To mitigate these challenges, telcos are trying to improve their digital positioning and are investing heavily in online content, fintech, e-commerce and Internet of Things.

In many cases, working with startups.

Global operators such as AT&T for example, founded AT&T Foundry innovation centers, fast-paced and collaborative environments where AT&T teams work with startups and developers to deliver the latest apps, products and services.

Similarly, Telefonica has launched Wayra, a large-scale accelerator for digital startups with a portfolio of 330 startups across Europe and Latin America.

In the case of Lebanon

The situation in Lebanon is not so different despite the context of high regulations in the sector and the unique management model, as the only two operators in the country are still public but managed by private companies.

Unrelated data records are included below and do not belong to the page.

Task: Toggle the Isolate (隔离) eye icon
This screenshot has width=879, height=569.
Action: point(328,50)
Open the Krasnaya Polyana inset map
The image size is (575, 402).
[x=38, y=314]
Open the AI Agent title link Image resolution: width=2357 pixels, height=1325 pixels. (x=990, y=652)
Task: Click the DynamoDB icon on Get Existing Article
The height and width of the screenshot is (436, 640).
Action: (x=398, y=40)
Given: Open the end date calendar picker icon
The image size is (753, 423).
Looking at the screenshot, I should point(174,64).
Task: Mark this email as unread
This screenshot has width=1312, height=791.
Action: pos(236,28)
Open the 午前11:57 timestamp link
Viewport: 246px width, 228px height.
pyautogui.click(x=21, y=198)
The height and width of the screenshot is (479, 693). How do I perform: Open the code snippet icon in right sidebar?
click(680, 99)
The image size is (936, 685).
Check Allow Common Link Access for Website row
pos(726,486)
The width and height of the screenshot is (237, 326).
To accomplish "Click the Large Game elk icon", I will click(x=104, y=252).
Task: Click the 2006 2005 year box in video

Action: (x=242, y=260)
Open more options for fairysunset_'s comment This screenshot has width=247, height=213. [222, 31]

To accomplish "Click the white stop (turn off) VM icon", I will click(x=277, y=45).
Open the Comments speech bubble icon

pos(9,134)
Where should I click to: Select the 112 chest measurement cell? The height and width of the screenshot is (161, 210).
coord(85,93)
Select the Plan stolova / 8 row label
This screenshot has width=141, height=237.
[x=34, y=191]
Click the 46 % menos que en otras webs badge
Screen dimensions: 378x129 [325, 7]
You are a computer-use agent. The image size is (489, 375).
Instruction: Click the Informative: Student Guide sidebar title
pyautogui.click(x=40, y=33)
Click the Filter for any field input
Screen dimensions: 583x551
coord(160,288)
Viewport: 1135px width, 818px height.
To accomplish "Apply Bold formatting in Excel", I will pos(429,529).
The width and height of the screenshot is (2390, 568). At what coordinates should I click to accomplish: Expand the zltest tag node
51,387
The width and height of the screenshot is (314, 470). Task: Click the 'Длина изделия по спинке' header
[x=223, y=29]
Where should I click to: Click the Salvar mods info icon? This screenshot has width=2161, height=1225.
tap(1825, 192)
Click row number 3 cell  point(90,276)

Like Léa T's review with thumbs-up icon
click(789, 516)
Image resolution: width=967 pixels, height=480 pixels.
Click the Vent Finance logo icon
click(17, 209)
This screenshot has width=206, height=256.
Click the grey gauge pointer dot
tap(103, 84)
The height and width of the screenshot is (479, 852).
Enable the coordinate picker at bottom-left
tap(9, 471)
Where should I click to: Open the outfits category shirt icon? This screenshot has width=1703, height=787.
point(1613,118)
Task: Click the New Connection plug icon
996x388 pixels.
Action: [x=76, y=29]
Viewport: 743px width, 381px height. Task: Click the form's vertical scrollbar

With 96 percent mobile penetration in Q4-2015, and 87 percent of smartphone penetration, the market is nearly saturated.

Lebanese operator Touch, with a 53.82 percent market share, is actively looking to diversify its core offerings (voice, SMS and data) and looking for innovative value-added services. As part of this, it has been partnering with local startups to stay ahead of competition.

“We have clear evidence that we can't keep selling only voice, SMS and data, we have to look at adjacent revenue streams. We have the customer profiles and the billing relationship to do so,” said Nadim Khater, chief commercial officer at Touch during an interview with Wamda.

Touch working with startups

During Wamda’s last Mix N’ Mentor in Beirut, Touch took part in the Marketplace activity and picked one startup to work closely with, Carpolo, a rewards-based carpooling app for university students that aims to reduce the number of cars on the road.

Soon after, we sat down with Khater and tried to understand and highlight the profile of startups Telco’s are looking to partner with.

Build an attractive value proposition. “We are very value-centric in our approach, and we would expect from entrepreneurs to validate propositions that are valuable for our customers,” Khater said during the interview.

Telcos have the potential to engage a lot with entrepreneurs and have a lot to offer, such as location, database, SMS, direct operator billing, which are elements needed by startups trying to scale in this industry.

“We are very good at selling minutes and megabytes, but we are exploring new revenue streams; we are looking for partners with digital content and services,” Khater said.

Don’t come with an idea, come with your MVP. When pitching to telcos (and this applies to any large corporation) entrepreneurs are encouraged to focus on presenting a solution that answers customers’ needs. “We’d like to see focus and a simple, brief and straightforward approach that addresses metrics and quantification of milestones such as ability to monetize and time to access the market,” explained Khater. “Ideally the startup will come to us with a clear view of the MVP [Minimum Viable Product],” he adds.

Showcase the drive of your team. Looking closely at what telcos are offering today then conducting in depth research on how that can be scaled up through other services to bridge different gaps is a key element to have when pitching to a corporate, according to Khater. “We are always in the pursuit of relevance but entrepreneurs have the disruption edge that is fueled with their hunger to achieve, we need to leverage this energy and drive for mutual benefit,” Khater told Wamda.

As Touch is in the process of setting up an entrepreneurship and startups program to drive innovation into the core of their company, it is also planning to leverage its own partnerships for the best of the startups. “We want to incubate selected startups, and offer them the chance to get exposure and access to our partners such as Cisco, Huawei and WhatsApp,” explained Khater.

The Lebanese telco is already involved in several activities with startups, such as building their own application with Lebanese mobile application developer, FOO, which is still number one on the Google Play store in the region.

“We owe it to ourselves, being big corporates, to try and take entrepreneurs under our wing,” Khater added. “And as Touch, it is a responsibility towards the vertical we operate in (ICT Sector) an opportunity at the same time, as we look for the next big thing or things.”